UzHD
- Country: Uzbekistan
- Headquarters: Tashkent, Uzbekistan

Programming
- Languages: Uzbek Russian English
- Picture format: 16:9 HDTV

Ownership
- Owner: National Television and Radio Company of Uzbekistan
- Sister channels: Yoshlar Sport Madaniyat va Ma'rifat O‘zbekistan Kinoteatr Navo Bolajon

History
- Launched: 29 November 2011
- Closed: 1 September 2019

= UzHD =

UzHD was an Uzbek state television channel that was the first to broadcast in high definition. It closed in 2017, around the time other MTRK channels were converting to high definition.

==History==
UzHD started broadcasting on 29 November 2011. At the time of launching, it was the first terrestrial television channel in high definition available in a CIS country. It was created to optimize MTRK's television resources, as well as its capabilities to produce high definition programming. Programming from external sources was also broadcast. The goal of the channel was to operate until MTRK finished the migration of all of its channels to the new format.

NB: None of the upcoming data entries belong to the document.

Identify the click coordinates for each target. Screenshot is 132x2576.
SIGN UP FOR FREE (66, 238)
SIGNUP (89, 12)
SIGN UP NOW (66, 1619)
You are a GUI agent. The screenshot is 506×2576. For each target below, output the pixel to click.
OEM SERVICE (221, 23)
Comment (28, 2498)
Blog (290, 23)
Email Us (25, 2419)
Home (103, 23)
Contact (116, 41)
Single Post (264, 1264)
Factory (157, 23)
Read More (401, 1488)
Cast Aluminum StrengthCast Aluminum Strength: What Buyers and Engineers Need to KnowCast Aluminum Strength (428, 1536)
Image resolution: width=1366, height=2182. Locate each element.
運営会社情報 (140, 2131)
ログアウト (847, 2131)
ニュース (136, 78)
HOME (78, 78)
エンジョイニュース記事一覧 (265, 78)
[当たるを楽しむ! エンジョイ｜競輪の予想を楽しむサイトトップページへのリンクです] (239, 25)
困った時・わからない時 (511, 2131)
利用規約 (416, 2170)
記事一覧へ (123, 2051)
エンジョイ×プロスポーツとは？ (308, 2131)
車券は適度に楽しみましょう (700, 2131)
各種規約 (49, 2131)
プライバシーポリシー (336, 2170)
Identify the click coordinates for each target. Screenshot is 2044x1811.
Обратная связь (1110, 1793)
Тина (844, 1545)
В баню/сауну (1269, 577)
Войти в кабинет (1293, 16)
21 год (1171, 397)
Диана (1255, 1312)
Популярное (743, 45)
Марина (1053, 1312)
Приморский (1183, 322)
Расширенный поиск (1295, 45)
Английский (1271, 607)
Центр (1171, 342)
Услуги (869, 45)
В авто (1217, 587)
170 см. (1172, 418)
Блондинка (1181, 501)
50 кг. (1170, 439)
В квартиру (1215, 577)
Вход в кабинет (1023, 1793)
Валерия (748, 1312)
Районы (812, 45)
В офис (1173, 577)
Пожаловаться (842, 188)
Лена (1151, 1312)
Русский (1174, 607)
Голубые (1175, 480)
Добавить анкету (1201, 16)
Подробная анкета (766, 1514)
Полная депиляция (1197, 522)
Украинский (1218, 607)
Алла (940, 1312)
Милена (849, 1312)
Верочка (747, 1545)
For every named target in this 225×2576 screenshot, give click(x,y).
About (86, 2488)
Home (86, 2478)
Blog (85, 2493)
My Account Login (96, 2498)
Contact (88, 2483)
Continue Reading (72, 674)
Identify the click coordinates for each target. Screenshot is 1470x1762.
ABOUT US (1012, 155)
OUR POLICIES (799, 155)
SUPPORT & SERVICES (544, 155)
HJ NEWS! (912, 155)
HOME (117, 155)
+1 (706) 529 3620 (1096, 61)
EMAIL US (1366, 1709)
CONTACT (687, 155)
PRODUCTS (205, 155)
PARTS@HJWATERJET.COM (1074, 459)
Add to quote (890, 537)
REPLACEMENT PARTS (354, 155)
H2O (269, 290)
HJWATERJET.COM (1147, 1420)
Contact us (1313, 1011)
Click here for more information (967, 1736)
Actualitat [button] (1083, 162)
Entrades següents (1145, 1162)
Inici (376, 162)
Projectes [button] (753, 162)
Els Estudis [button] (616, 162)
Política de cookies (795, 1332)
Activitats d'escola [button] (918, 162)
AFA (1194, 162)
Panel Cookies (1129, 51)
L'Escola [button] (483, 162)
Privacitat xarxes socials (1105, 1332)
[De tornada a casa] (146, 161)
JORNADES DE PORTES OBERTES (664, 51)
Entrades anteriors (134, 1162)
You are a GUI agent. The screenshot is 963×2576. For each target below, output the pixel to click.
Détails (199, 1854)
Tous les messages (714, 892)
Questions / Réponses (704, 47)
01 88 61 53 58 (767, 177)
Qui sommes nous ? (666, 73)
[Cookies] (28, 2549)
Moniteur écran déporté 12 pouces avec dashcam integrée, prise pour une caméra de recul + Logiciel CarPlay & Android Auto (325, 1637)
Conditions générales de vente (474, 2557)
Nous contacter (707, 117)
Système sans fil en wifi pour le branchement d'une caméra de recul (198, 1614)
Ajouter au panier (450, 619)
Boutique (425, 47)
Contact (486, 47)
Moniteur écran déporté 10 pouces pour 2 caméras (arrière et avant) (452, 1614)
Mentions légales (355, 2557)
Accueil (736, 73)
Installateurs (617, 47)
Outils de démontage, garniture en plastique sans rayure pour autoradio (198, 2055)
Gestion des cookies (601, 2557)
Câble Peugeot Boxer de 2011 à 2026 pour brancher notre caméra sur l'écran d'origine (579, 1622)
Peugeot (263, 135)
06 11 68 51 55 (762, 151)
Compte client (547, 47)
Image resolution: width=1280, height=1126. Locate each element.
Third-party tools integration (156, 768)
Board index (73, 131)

In December 2014, it was reported that the channel's weather forecast was erroneously illustrating Jizzakh with a picture of Khiva.

The channel also carried HD simulcasts of sporting events carried by Sport, with UzHD broadcasting the event in Russian and Sport carrying the SD broadcast in Uzbek.

On 20 July 2018, the channel resumed operations in its former frequency. The channel continued until 1 September 2019, when its slot was used to carry a new channel, O'zbekiston tarixi.